M Descartes et M De Zuytlichem firent en cette année là perte d’un autre ami commun, qui étoit Laurent Realius ou Monsieur Reael. Il avoit eu les prémiers emplois sur la flote et dans les Indes pour les hollandois. Il passoit pour le prémier homme du siécle dans la philosophie magnétique

et Gilbert

ny Cabeus n’avoient rien à luy apprendre sur ce sujet.

Il possédoit parfaitement la navigation, et il n’étoit guéres moins versé dans le reste des mathématiques.

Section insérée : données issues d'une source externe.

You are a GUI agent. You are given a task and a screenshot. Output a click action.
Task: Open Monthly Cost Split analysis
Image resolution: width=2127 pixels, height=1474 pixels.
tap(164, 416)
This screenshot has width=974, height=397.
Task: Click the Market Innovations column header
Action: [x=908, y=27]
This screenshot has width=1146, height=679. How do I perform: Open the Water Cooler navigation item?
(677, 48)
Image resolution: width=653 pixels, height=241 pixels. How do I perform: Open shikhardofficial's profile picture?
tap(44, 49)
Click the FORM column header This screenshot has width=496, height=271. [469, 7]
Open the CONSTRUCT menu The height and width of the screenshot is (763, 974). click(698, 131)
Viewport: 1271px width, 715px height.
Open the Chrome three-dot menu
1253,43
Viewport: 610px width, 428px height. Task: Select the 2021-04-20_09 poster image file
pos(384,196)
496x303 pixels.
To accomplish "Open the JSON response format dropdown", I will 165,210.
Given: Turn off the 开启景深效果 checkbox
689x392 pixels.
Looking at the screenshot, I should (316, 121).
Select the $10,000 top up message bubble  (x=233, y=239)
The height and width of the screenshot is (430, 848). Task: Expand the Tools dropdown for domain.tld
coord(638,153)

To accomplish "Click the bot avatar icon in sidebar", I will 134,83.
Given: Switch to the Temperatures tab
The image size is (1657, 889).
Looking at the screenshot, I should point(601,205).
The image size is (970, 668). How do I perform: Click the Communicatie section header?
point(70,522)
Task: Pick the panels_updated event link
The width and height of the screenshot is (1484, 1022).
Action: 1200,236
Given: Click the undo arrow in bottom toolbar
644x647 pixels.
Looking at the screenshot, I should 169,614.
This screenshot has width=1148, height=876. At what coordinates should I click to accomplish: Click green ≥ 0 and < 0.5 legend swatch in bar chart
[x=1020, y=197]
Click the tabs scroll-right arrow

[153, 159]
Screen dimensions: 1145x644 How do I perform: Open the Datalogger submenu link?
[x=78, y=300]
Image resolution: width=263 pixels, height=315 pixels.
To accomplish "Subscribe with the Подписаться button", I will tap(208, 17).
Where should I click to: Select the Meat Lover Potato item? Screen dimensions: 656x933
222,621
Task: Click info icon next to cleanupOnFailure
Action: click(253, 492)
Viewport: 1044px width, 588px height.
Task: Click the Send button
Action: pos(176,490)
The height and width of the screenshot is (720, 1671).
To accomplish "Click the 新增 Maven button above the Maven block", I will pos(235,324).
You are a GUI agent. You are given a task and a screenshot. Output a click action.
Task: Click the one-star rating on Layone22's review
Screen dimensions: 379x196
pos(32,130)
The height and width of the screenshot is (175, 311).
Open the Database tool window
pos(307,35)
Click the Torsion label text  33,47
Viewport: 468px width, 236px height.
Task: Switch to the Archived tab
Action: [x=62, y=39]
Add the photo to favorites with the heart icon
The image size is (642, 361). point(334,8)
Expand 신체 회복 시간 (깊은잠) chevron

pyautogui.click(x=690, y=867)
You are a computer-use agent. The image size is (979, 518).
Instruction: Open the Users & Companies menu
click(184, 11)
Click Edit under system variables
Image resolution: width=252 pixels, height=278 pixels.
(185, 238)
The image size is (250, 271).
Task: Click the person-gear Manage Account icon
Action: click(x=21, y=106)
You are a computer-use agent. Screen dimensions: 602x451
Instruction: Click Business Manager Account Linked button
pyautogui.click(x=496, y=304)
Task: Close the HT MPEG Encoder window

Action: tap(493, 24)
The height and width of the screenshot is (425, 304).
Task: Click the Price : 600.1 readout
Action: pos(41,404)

Cependant la lecture du livre de M Descartes commençoit à produire ses effets selon la différente disposition des esprits. Il se trouva peu de choses dans tout ce qu’il avoit écrit, qui ne parût douteux pour les uns et nouveau pour les autres. Les vrais sçavans ne furent pas effrayez de ce qu’il y avoit de nouveau, et qui ne pouvoit rendre M Descartes odieux qu’à ceux qui étoient entêtez de leurs préjugez : mais ils prirent occasion de ce qui leur paroissoit douteux, pour se préparer à luy faire des objections selon qu’il leur avoit fait témoigner qu’il le souhaitoit pour procurer de plus grands éclaircissemens à la vérité.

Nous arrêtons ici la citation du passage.